Every line between the one containing "The width and" and the last line of the data, both included, is to be set down exactly, and pictures are to be omitted.

**Records for this task:**

• • • • •

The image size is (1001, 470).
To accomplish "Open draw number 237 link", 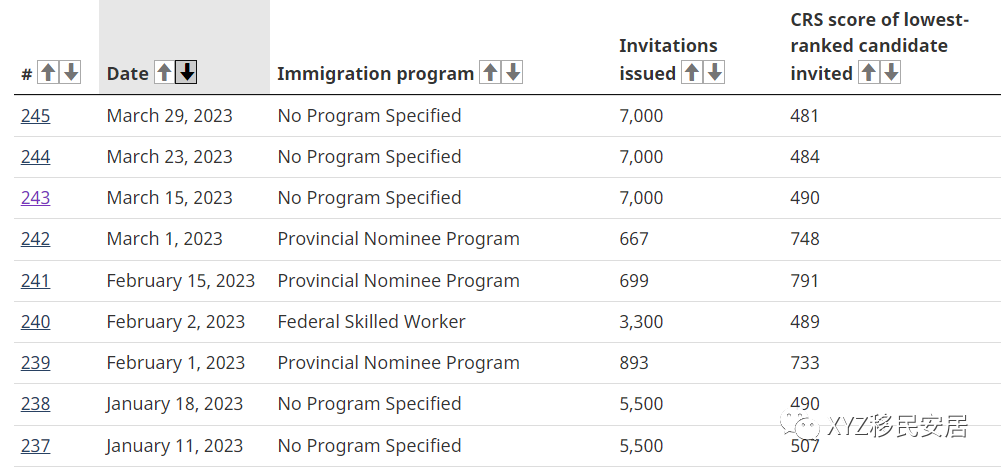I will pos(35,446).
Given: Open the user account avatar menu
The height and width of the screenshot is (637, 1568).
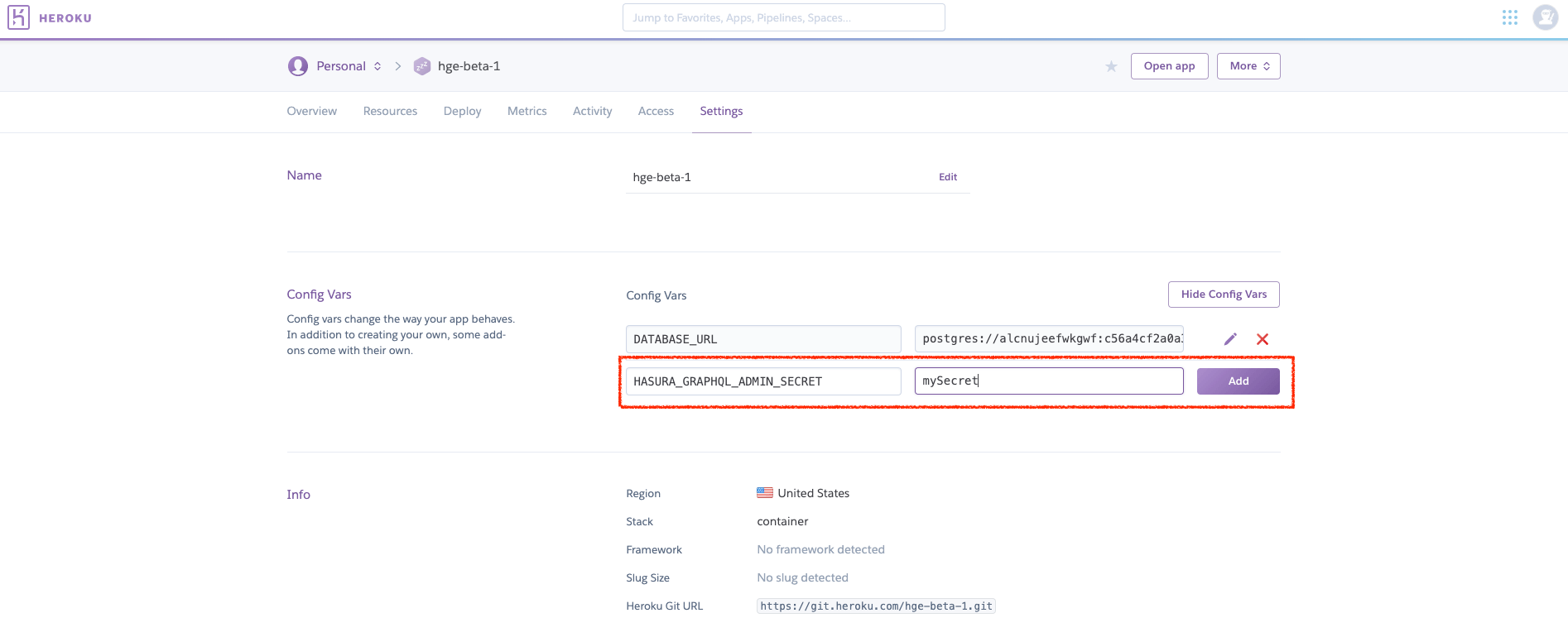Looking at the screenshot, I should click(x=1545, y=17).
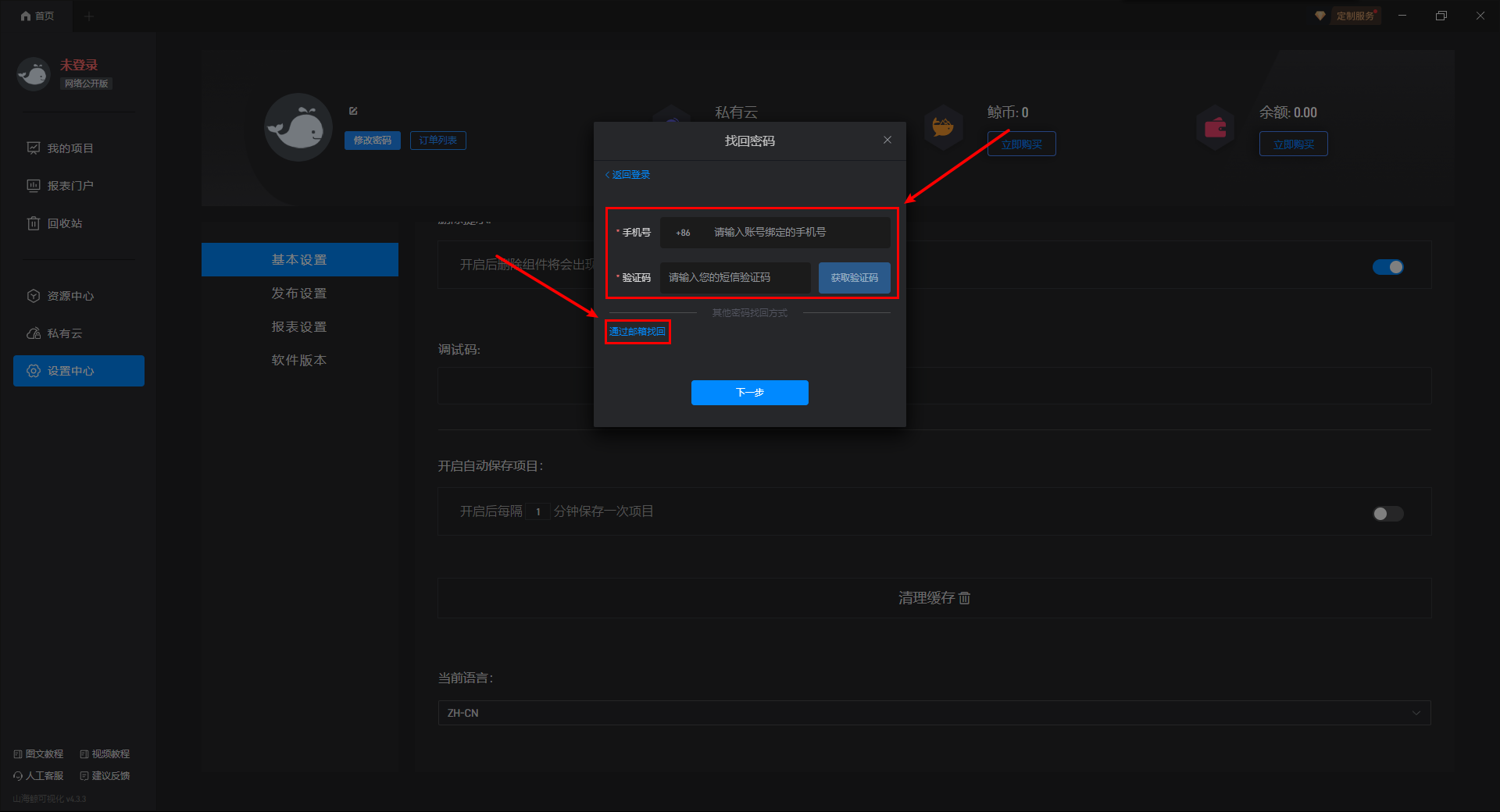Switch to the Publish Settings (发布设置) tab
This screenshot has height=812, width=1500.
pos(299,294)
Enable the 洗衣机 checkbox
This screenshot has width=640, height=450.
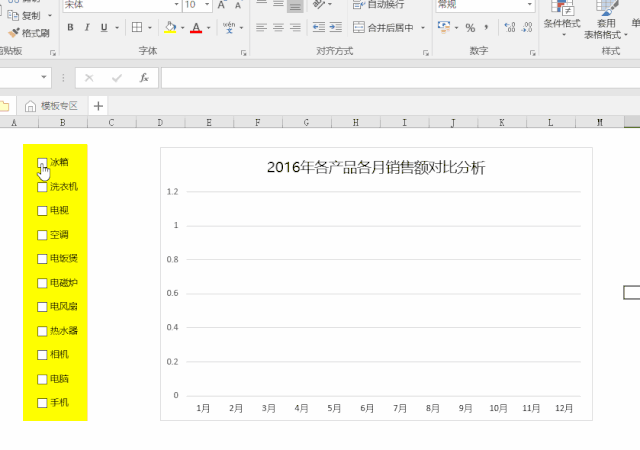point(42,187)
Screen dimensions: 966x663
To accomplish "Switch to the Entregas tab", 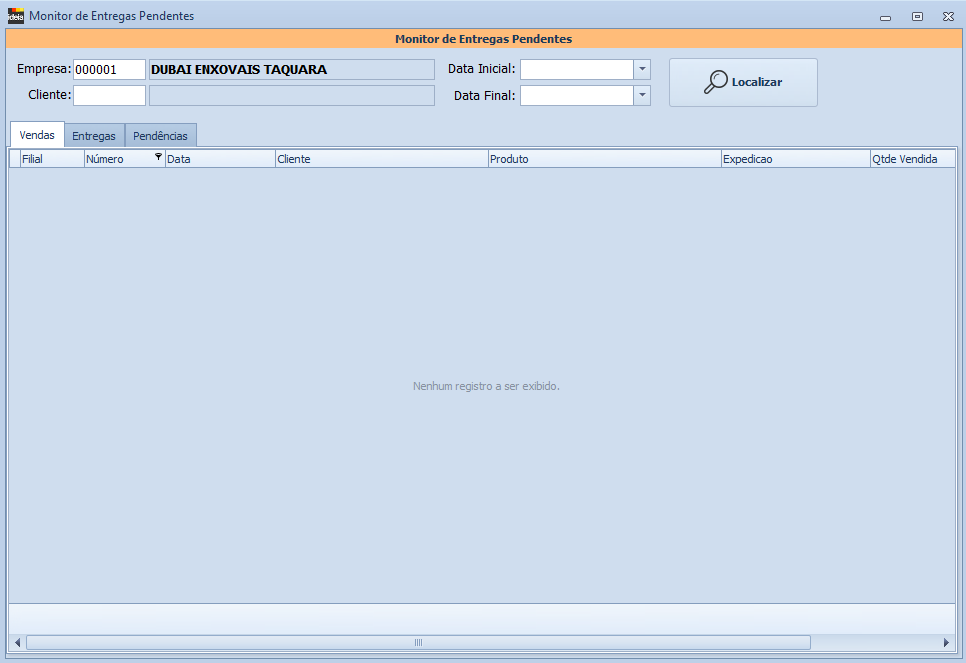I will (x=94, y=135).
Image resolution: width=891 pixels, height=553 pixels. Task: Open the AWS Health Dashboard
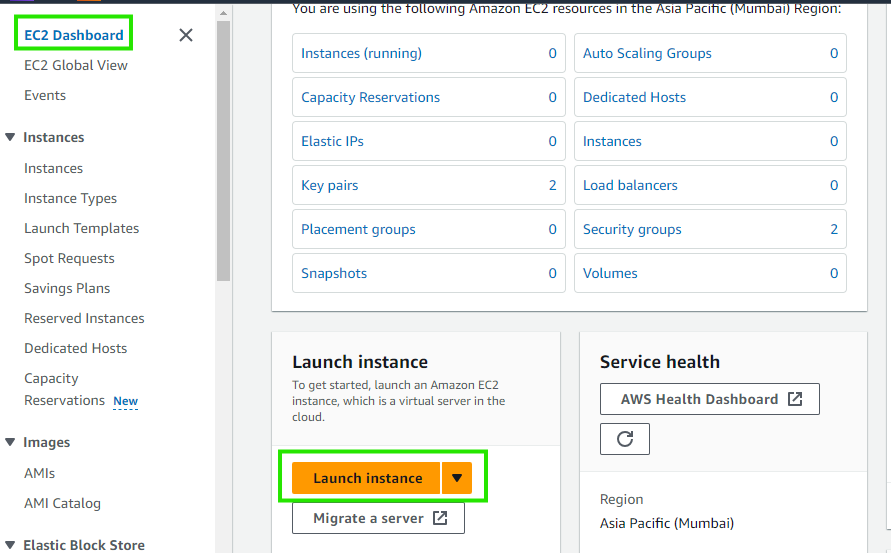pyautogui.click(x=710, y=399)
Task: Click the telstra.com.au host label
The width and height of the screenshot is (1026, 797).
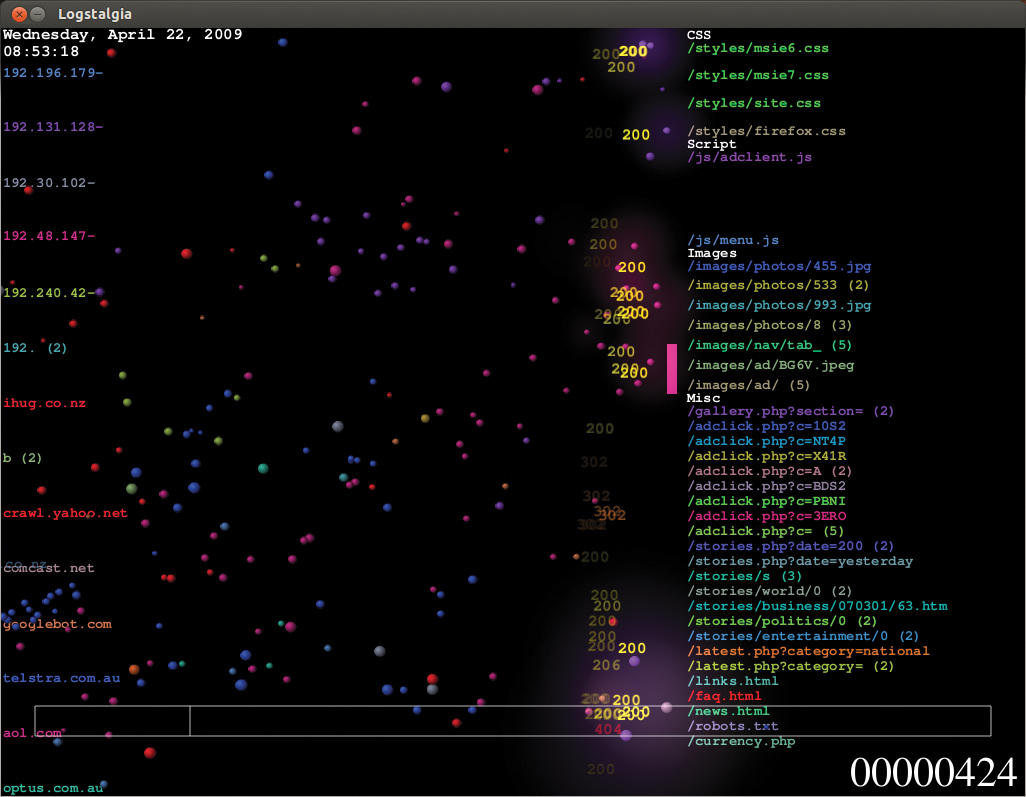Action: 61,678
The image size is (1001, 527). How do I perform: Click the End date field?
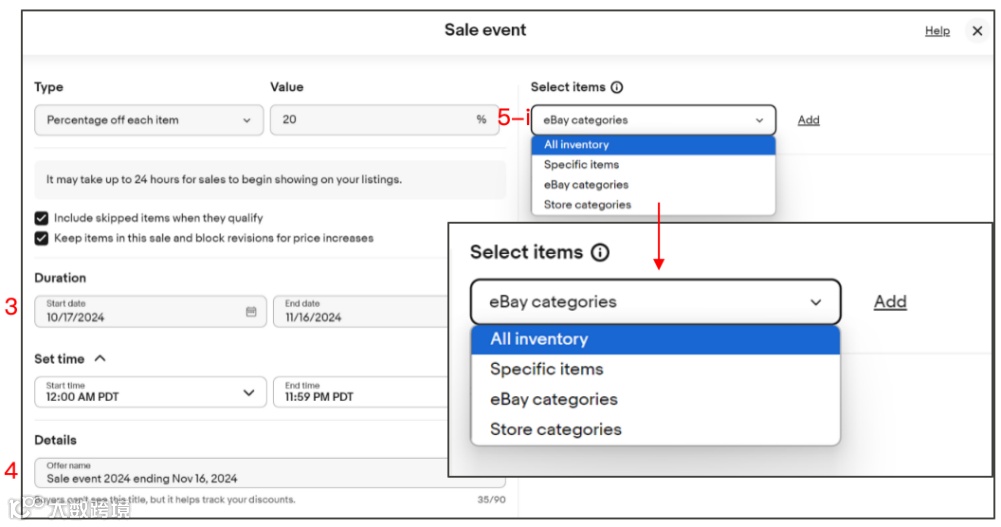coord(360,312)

• • • • •

**Output of the task:**
The width and height of the screenshot is (1026, 797).
Action: 61,678
The image size is (1001, 527). How do I perform: Click the End date field?
coord(360,312)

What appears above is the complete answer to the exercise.